Acacia cultriformis is a woody shrub with an upright or spreading habit that grows up to 4 m high. Its branchlets may be bare and smooth or covered with a white bloom. The phyllodes are rather crowded, leathery, green-grey and asymmetrical, 10–30 mm long and 5–15 mm wide, with one leaf margin angled so the overall shape is triangular. There is a rather prominent gland at the widest part of the phyllode. Flowering takes place from August to November,

The flowers are borne in spherical or shortly cylindrical heads in racemes 10–50 mm long, (sometimes up to 200 mm long) in axils, on peduncles 2.5–5 mm long. Each head contains 13 to 40 bright golden yellow flowers. Flowering occurs from August to November and can be prolific on upper parts of the plant. The pods are narrowly oblong, straight or slightly curved, more or less flat raised over the seeds, up to 90 mm long and 5–8 mm wide and firmly papery to thinly leathery. The seeds are 3.5–4.5 mm long, black and dull to slightly shiny, with a club-shaped aril.

The related Acacia semilunata is similar in appearance but has hairy branchlets and narrower seed pods. Acacia pravissima can look similar but has a secondary longitudinal vein in its phyllodes.

==Taxonomy==
Acacia cultriformis was first formally described in 1832 by Scottish botanist George Don in his book, A General History of Dichlamydeous Plants, and Don gave it the common name 'cultriform-leaved acacia'. The specific epithet (cultriformis) means 'curved like a short wide scimitar'.

Queensland botanist Les Pedley reclassified the species as Racosperma cultriforme in 2003, in his proposal to reclassify almost all Australian members of the genus into the new genus Racosperma. This name is treated as a synonym of Acacia cultriformis by the Australian Plant Census.

» **Exercise instructions**
(1) In the passage on Acacia cultriformis, how many flowers does each flower head contain?
(2) Carry the passage on Acacia cultriformis forward from its final sentence.

» **Records**
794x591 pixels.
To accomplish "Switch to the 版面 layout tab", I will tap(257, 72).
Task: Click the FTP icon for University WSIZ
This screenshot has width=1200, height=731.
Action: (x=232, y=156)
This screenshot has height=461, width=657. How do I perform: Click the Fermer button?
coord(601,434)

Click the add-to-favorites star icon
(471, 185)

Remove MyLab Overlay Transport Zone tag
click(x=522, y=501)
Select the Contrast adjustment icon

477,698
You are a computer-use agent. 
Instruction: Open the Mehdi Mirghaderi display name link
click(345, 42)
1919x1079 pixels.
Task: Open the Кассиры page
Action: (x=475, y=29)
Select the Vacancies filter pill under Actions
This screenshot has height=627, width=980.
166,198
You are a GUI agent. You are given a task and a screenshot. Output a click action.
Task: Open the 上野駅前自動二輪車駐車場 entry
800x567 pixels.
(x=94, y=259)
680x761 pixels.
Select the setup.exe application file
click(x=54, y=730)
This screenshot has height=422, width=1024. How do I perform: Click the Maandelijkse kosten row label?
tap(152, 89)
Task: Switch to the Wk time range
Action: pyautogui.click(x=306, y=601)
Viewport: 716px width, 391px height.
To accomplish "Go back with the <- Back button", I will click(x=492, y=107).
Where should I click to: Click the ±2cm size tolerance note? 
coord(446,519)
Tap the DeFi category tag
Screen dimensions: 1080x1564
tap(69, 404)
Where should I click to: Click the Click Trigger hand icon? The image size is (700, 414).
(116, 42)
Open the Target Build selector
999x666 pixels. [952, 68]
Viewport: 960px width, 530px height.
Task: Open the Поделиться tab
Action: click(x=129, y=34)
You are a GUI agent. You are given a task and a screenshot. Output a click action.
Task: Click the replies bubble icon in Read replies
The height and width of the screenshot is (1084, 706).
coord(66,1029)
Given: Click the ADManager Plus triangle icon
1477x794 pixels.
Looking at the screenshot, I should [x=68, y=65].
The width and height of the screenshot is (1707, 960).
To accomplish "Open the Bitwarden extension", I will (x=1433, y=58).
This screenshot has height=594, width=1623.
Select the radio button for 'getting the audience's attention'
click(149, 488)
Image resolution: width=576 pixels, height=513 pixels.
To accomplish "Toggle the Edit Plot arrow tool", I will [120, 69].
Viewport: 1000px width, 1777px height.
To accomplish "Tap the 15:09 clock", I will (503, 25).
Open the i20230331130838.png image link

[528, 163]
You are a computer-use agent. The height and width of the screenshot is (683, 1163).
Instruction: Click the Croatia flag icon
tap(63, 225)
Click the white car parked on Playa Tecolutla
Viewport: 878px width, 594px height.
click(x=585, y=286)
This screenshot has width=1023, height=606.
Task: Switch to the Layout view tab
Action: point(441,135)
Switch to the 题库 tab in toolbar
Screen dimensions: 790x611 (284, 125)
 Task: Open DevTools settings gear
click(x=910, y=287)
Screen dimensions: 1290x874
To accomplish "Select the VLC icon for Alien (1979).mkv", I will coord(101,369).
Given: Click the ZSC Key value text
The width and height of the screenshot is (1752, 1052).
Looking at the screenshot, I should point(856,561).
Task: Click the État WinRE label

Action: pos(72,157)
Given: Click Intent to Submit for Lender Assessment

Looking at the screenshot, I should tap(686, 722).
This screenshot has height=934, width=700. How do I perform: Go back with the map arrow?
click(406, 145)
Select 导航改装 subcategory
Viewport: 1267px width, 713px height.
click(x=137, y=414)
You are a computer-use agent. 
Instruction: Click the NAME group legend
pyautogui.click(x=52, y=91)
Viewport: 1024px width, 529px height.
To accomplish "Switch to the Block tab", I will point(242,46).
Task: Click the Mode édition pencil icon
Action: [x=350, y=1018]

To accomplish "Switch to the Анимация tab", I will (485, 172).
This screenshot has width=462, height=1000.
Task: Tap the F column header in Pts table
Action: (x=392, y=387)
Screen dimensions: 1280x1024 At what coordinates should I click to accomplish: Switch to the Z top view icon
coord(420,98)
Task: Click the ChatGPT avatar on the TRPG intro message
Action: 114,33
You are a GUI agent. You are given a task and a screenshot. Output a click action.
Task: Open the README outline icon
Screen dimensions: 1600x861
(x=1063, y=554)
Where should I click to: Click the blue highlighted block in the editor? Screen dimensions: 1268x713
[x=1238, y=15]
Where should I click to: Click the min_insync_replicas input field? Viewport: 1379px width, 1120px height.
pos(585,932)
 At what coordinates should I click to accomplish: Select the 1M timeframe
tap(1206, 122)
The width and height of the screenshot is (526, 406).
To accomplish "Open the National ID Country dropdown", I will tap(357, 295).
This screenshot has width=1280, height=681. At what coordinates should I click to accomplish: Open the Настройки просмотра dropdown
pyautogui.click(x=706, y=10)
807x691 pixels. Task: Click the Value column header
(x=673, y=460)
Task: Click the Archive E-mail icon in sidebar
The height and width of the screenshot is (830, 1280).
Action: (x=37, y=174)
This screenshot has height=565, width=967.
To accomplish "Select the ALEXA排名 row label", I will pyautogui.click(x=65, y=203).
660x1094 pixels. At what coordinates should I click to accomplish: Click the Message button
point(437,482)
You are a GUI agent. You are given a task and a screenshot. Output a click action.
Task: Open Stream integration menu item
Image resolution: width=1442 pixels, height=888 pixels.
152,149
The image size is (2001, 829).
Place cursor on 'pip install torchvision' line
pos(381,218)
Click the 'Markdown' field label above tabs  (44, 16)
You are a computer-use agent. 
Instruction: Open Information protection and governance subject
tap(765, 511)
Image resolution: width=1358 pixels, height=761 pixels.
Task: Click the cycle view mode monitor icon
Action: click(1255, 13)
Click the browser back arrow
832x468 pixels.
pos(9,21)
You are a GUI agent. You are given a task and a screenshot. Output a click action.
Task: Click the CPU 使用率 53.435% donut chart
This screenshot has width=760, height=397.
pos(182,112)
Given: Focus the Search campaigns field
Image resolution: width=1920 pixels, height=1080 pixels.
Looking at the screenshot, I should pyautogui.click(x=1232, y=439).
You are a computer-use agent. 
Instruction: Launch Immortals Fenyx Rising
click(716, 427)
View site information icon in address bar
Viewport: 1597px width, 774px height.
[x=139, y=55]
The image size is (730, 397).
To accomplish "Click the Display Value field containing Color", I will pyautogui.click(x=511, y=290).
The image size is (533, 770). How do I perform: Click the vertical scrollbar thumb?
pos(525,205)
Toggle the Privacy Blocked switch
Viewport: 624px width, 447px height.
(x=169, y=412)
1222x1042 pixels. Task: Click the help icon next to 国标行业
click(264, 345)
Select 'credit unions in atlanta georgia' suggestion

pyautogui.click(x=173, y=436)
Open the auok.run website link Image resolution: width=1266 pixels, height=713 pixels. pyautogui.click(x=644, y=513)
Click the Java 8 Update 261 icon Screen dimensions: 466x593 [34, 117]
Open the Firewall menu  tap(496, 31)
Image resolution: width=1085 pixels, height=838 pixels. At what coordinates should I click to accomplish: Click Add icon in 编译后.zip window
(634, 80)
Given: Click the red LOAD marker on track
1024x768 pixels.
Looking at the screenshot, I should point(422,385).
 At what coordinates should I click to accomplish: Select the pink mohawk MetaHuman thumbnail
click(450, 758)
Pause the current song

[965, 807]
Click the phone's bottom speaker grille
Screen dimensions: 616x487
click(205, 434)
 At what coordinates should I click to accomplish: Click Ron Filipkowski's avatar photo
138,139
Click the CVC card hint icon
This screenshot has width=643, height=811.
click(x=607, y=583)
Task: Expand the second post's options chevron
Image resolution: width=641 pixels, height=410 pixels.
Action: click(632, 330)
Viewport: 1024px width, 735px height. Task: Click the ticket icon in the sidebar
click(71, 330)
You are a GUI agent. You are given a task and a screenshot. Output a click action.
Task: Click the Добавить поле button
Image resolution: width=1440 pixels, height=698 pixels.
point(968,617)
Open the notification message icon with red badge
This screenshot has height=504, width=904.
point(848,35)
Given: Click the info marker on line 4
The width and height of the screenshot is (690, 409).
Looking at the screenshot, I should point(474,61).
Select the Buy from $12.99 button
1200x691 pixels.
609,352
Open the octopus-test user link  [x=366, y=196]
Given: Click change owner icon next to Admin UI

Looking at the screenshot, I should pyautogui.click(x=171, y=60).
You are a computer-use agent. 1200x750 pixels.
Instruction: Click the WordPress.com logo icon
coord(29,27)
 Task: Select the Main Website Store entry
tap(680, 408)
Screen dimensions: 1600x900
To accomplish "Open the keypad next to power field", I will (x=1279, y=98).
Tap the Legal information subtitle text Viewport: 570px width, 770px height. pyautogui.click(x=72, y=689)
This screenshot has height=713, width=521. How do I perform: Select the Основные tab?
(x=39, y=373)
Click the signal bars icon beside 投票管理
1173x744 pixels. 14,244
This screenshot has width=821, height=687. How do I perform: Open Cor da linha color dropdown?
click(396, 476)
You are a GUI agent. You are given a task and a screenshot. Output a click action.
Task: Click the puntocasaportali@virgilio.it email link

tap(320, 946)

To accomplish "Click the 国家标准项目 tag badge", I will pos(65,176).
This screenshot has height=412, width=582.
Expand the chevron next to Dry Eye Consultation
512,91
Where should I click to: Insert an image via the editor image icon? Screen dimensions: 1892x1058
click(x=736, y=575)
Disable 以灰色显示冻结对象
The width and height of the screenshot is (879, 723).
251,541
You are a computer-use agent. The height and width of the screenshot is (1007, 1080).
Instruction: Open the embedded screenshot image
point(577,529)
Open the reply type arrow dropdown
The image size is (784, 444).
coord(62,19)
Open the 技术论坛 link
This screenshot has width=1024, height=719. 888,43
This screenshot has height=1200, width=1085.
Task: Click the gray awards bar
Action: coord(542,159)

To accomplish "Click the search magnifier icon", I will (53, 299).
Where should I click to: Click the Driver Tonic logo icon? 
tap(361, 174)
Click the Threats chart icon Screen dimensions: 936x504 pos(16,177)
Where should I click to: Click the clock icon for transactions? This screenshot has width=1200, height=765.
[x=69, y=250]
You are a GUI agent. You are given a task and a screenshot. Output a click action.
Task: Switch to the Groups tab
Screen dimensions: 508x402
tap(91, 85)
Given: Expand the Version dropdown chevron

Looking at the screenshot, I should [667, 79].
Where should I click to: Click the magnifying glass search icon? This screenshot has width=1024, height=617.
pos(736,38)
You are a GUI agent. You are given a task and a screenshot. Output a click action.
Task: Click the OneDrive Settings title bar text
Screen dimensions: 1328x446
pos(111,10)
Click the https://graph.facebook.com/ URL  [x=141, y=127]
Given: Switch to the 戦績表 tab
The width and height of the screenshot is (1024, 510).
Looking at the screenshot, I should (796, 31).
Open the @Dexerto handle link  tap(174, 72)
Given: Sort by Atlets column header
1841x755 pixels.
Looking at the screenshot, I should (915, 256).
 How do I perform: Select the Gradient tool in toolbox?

» **Answers to the problems**
(1) Each head contains 13 to 40 bright golden yellow flowers.

(2)
==Distribution and habitat==
Acacia cultriformis is found on the western slopes of the Great Dividing Range in central New South Wales and southern Queensland. It occurs discontinuously north from Wagga Wagga and Narrandera to west of the Denman - Singleton area, and to Stanthorpe and Inglewood in south-eastern Queensland. It grows in clay-loam or sandstone soils in Eucalyptus woodland, often on rocky ridges.

== Uses and cultivation==
Its bright flowers and attractive leaves make Acacia cultriformis one of the most popular wattles in cultivation. Adaptable to the garden, it is grown in a wide range of soils and can tolerate frosts. It grows in sun or part shade. Drought tolerant, it can be used to combat soil erosion. Acacia 'Cascade' (RN: ACC154) is a prostrate form that spreads to a diameter of 2 m (7 ft). It was registered on 18 November 1982, having been propagated by Bill Molyneux at his nursery in Montrose, Victoria from a selected seedling. It makes an attractive cascading plant in a rockery.

A. cultriformis is used as cut flowers.
The flowers are edible and they are an ingredient used in some fritters. Yellow dye is extracted from the flowers and green dye is extracted from the seed pods.